§ Exercise brief: Reproduce only the lines that run from the line containing "河北 (69, 121)" to the end of the entries below, exactly as they stand.

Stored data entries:
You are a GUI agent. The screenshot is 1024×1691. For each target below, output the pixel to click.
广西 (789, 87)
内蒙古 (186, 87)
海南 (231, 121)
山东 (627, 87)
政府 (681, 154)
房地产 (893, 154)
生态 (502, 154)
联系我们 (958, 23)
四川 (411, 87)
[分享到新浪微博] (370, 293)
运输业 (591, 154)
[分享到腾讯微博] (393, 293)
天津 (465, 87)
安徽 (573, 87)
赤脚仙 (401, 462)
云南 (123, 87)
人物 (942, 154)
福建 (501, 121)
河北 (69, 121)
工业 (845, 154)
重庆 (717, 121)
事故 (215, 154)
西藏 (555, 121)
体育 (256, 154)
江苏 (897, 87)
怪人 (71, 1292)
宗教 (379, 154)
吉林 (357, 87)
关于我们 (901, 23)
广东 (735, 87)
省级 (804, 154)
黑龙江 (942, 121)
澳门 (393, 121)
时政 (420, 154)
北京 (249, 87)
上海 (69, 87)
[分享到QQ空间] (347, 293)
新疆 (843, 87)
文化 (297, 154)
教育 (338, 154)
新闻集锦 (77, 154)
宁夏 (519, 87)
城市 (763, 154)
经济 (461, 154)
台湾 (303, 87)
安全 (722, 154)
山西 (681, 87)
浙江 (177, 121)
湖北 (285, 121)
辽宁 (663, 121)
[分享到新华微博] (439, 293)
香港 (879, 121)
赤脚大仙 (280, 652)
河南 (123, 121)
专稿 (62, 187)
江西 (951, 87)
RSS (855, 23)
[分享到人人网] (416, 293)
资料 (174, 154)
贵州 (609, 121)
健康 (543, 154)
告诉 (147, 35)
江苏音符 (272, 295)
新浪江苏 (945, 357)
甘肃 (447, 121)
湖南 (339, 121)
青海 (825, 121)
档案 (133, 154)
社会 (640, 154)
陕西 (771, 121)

§ Response:
河北 (69, 121)
工业 (845, 154)
重庆 (717, 121)
事故 (215, 154)
西藏 (555, 121)
体育 (256, 154)
江苏 (897, 87)
怪人 (71, 1292)
宗教 (379, 154)
吉林 (357, 87)
关于我们 (901, 23)
广东 (735, 87)
省级 (804, 154)
黑龙江 (942, 121)
澳门 (393, 121)
时政 (420, 154)
北京 (249, 87)
上海 (69, 87)
[分享到QQ空间] (347, 293)
新疆 (843, 87)
文化 (297, 154)
教育 (338, 154)
新闻集锦 (77, 154)
宁夏 (519, 87)
城市 (763, 154)
经济 (461, 154)
台湾 (303, 87)
安全 (722, 154)
山西 (681, 87)
浙江 (177, 121)
湖北 (285, 121)
辽宁 (663, 121)
[分享到新华微博] (439, 293)
香港 (879, 121)
赤脚大仙 (280, 652)
河南 (123, 121)
专稿 (62, 187)
江西 (951, 87)
RSS (855, 23)
[分享到人人网] (416, 293)
资料 (174, 154)
贵州 (609, 121)
健康 (543, 154)
告诉 (147, 35)
江苏音符 (272, 295)
新浪江苏 (945, 357)
甘肃 (447, 121)
湖南 (339, 121)
青海 (825, 121)
档案 (133, 154)
社会 (640, 154)
陕西 (771, 121)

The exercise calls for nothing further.